なにかと〈昭和〉のノスタルジーが取り沙汰される昨今。それならばと1980年代の青春映画について書こうしたときに、真っ先に思い浮かんだのがこの作品。ネット上でも多くのサイトで「ミュージカル・ダンス映画人気ランキング」第1位に選出されるこの一本が、

『フラッシュダンス』
(1983年、アメリカ映画)

監督エイドリアン・ライン、主演ジェニファー・ビールス。鉄鋼の町ピッツバーグを舞台に、昼は製鉄所の溶接工、夜はナイトクラブのダンサーとして働きながらプロのダンサーになることを夢見る18歳の女性“アレックス“の紆余曲折のサクセスストーリー。

当時、低予算で製作されたこの映画は批評家からの評価も低いもので、「スタイルばかりで中身がない、ストーリーはぎこちなくぶざまである」など酷評されています。ところがこの作品の世界的な大ヒットが証明しているように、ぎこちなくぶざまなストーリーだからこそ主人公の女性のひたむきさに共感し、そんな彼女が苦難を乗り越えて披露する圧倒的なダンスと音楽だからこそ観客は魅了されたといえそうです。

しかしながら、この映画が1980年代の〈青春映画この一本〉である理由は他にあります。

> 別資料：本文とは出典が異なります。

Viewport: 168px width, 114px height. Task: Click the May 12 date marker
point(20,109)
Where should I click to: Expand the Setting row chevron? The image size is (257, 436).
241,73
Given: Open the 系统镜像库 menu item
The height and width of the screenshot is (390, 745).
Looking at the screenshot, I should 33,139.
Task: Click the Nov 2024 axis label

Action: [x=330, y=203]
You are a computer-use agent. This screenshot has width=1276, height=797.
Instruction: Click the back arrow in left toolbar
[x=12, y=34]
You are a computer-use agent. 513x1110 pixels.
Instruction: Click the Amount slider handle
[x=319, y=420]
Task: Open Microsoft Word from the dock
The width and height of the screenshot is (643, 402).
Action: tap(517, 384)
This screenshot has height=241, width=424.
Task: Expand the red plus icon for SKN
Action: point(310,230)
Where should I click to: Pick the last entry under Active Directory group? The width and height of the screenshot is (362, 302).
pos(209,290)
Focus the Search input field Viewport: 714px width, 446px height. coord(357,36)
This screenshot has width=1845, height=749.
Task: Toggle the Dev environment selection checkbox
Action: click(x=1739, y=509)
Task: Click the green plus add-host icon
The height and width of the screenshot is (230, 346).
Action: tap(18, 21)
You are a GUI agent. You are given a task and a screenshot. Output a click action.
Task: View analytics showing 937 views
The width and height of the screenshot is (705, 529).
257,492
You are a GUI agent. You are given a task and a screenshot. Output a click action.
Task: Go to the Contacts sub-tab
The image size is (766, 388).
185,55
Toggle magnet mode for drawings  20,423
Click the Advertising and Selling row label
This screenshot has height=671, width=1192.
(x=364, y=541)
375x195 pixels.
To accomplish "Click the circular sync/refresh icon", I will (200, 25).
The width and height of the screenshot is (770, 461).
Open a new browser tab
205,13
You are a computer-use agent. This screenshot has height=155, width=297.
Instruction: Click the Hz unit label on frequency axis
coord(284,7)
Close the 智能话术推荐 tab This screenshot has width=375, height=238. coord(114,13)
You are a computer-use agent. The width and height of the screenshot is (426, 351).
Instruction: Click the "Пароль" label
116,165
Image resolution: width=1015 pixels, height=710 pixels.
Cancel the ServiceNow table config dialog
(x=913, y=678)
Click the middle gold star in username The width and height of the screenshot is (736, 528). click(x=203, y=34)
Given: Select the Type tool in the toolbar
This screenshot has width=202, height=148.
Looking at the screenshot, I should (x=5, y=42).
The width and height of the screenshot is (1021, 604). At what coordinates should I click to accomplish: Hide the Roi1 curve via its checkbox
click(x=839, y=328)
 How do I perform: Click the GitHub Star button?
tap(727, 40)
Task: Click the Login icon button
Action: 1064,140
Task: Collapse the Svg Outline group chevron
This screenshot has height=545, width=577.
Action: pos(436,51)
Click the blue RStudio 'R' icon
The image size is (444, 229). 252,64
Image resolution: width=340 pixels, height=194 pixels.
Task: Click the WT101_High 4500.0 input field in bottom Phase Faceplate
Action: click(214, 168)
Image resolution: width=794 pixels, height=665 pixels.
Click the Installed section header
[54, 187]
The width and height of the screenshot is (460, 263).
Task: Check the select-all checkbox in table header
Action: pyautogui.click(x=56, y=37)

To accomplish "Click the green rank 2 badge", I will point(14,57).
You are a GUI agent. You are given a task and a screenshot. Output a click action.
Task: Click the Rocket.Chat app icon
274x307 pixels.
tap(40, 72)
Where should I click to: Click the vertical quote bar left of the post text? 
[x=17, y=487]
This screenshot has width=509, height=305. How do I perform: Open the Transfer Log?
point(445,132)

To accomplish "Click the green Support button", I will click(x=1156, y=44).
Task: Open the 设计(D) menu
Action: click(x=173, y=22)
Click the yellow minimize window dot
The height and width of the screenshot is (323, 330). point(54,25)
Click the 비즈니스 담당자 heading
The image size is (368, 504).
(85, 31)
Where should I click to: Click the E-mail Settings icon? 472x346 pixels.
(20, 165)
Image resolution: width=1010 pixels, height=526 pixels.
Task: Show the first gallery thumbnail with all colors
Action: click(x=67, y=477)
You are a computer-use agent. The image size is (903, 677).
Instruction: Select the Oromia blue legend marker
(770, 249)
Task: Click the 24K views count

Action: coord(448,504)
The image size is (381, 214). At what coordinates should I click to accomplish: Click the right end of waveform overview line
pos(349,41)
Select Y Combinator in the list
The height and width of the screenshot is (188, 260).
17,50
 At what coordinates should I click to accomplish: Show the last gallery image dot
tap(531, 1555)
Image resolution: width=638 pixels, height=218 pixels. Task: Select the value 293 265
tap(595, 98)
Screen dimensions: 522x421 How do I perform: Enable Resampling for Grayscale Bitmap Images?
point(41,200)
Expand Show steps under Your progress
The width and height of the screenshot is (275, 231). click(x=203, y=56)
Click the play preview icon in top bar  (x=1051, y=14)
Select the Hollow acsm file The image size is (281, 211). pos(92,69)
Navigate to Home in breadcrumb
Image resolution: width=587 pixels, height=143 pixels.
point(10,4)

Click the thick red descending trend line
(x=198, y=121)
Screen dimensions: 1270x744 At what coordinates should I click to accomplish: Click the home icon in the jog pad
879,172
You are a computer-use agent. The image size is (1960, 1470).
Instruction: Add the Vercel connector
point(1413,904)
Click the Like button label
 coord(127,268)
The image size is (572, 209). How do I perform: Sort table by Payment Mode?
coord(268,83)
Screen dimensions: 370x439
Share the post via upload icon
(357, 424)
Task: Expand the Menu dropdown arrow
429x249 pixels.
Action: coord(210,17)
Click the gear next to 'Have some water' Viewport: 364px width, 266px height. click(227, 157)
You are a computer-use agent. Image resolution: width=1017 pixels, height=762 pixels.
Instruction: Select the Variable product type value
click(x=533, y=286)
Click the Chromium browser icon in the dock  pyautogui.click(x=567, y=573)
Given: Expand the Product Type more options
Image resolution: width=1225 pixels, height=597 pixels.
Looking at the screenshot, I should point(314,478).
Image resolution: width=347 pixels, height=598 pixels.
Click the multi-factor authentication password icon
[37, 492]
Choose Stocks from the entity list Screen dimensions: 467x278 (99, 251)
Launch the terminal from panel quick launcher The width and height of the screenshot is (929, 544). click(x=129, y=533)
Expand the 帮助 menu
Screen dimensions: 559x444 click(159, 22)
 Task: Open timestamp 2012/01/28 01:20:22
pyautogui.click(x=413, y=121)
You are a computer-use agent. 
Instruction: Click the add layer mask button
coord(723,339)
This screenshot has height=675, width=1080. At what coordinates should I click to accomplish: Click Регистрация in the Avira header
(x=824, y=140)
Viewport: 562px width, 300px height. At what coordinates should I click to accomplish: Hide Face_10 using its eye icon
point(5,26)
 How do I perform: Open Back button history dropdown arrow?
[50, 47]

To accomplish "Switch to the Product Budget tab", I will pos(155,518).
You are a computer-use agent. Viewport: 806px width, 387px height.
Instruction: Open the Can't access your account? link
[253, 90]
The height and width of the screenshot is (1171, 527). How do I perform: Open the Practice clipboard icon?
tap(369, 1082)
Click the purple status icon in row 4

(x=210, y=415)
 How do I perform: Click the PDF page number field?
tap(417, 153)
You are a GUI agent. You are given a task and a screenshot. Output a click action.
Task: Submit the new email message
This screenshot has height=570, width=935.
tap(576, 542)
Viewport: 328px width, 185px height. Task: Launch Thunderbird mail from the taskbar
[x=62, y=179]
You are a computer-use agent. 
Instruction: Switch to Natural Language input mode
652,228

映画の中盤、主人公アレックスが友人と街の裏通りを歩いているシーン。通りの真ん中で若者たちが何やら見かけないダンスをしています。ウェーブ、ムーンウォーク、ウィンドミル・・それらは日本人の多くがはじめて知ることとなる〈ブレイクダンス〉の数々、このわずか1分ほどのシーンに日本の若者は大きな衝撃を受けます。おそらく現在に至る日本のストリートダンスの原点はこの瞬間だったと言って間違いありません。

そしてこの作品が若者に与えた衝撃はダンスだけではありません。この映画の主題歌は作品の一部シーンを予告編のごとく編集したミュージック・ビデオとして、放送開始したばかりのMTVなどケーブルテレビ・チャンネルで繰り返しオンエアされるという画期的なプロモーションが行われました。最新の映画の主題歌をMTVという最先端の音楽ツールで知ることとなった音楽好きの若者にも多大な影響を与えたようです。

ダンスと音楽。
1980年代の若者の文化にあまりにも多くの影響を与えたこの作品は間違いなく〈青春映画この一本〉といえそうです。